Re: a misbehavior of partition row movement (?)

From: Amit Langote <amitlangote09(at)gmail(dot)com>
To: Andrew Dunstan <andrew(at)dunslane(dot)net>
Cc: Ibrar Ahmed <ibrar(dot)ahmad(at)gmail(dot)com>, Arne Roland <A(dot)Roland(at)index(dot)de>, "David G(dot) Johnston" <david(dot)g(dot)johnston(at)gmail(dot)com>, Masahiko Sawada <sawada(dot)mshk(at)gmail(dot)com>, Peter Eisentraut <peter(dot)eisentraut(at)enterprisedb(dot)com>, PostgreSQL-development <pgsql-hackers(at)postgresql(dot)org>, Rahila Syed <rahilasyed90(at)gmail(dot)com>, Tomas Vondra <tomas(dot)vondra(at)2ndquadrant(dot)com>
Subject: Re: a misbehavior of partition row movement (?)
Date: 2021-10-14 09:00:51
Message-ID: CA+HiwqFpeYBXT=Ss8Ya-FMxeHPYEz0p-+BdBa5neq7pD3hB3ow@mail.gmail.com
Views: Raw Message | Whole Thread | Download mbox | Resend email
Thread:
Lists: pgsql-hackers

On Mon, Sep 20, 2021 at 3:32 PM Amit Langote <amitlangote09(at)gmail(dot)com> wrote:
> The problem was that the tuplestore
> (afterTriggers.query_stack[query_level].tuplestore) that I decided to
> use to store the AFTER trigger tuples of a partitioned table that is
> the target of an cross-partition update lives only for the duration of
> a given query.
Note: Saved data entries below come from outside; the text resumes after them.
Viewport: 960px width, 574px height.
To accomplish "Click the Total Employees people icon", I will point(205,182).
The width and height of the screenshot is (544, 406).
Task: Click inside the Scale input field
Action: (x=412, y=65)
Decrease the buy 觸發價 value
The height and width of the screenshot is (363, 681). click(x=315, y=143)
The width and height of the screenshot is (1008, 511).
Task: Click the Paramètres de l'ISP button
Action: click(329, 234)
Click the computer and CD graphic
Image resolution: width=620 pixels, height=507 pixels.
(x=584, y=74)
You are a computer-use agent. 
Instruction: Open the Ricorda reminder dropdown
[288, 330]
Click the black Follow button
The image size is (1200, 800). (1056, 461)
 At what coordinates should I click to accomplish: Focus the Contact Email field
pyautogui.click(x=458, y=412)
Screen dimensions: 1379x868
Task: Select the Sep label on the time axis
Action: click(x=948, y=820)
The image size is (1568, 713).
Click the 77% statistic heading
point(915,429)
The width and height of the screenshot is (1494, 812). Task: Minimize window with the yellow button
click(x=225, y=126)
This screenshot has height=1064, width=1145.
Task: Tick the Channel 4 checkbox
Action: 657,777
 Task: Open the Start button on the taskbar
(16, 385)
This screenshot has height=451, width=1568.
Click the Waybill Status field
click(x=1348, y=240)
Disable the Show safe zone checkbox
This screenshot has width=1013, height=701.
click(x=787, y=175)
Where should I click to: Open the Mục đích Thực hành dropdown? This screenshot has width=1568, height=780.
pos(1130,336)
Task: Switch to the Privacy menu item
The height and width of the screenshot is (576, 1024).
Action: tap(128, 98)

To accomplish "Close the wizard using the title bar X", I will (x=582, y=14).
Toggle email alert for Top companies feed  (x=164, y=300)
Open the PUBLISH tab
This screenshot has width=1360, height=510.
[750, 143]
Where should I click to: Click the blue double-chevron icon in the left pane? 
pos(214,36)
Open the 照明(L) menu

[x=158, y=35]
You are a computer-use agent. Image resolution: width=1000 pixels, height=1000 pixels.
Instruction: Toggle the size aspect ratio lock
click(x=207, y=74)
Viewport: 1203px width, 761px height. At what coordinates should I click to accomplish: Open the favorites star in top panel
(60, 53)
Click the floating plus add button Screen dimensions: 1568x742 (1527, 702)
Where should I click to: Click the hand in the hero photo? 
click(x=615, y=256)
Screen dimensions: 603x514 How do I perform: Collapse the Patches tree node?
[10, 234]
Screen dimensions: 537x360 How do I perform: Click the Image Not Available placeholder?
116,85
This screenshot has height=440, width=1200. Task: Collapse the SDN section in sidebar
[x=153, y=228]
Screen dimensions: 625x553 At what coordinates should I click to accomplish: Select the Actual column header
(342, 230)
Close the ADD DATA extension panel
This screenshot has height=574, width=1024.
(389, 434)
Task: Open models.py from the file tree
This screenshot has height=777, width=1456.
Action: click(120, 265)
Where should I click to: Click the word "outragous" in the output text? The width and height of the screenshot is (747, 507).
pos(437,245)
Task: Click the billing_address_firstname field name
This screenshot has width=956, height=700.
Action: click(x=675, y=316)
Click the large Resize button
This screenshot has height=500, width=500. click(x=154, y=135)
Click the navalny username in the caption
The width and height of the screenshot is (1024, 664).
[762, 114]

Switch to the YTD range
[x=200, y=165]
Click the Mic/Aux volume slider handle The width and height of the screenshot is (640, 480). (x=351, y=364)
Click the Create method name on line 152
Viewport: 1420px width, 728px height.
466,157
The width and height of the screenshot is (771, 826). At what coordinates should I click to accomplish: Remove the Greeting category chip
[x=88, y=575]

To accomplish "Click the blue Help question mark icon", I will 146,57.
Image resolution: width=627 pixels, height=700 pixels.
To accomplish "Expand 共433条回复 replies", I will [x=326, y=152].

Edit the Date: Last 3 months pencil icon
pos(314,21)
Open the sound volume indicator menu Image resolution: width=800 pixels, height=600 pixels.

So that approach wouldn't work if the foreign key
> pointing into that partitioned table is marked INITIALLY DEFERRED. To
> fix, I added a List field to AfterTriggersData that stores the
> tuplestores to store the tuples of partitioned tables that undergo
> cross-partition updates in a transaction and are pointed to by
> INITIALLY DEFERRED foreign key constraints. I couldn't understand one
> comment about why using a tuplestore for such cases *might not* work,
> which as follows:
>
> * Note that we need triggers on foreign tables to be fired in exactly the
> * order they were queued, so that the tuples come out of the tuplestore in
> * the right order. To ensure that, we forbid deferrable (constraint)
> * triggers on foreign tables. This also ensures that such triggers do not
> * get deferred into outer trigger query levels, meaning that it's okay to
> * destroy the tuplestore at the end of the query level.
>
> I tried to break the approach using various test cases (some can be
> seen added by the patch to foreign_key.sql), but couldn't see the
> issue alluded to in the above comment. So I've marked the comment
> with an XXX note as follows:
>
> - * Note that we need triggers on foreign tables to be fired in exactly the
> - * order they were queued, so that the tuples come out of the tuplestore in
> - * the right order. To ensure that, we forbid deferrable (constraint)
> - * triggers on foreign tables. This also ensures that such triggers do not
> - * get deferred into outer trigger query levels, meaning that it's okay to
> - * destroy the tuplestore at the end of the query level.
> + * Note that we need triggers on foreign and partitioned tables to be fired in
> + * exactly the order they were queued, so that the tuples come out of the
> + * tuplestore in the right order. To ensure that, we forbid deferrable
> + * (constraint) triggers on foreign tables. This also ensures that such
> + * triggers do not get deferred into outer trigger query levels, meaning that
> + * it's okay to destroy the tuplestore at the end of the query level.
> + * XXX - update this paragraph if the new approach, whereby tuplestores in
> + * afterTriggers.deferred_tuplestores outlive any given query, can be proven
> + * to not really break any assumptions mentioned here.
>
> If anyone reading this can think of the issue the original comment
> seems to be talking about, please let me know.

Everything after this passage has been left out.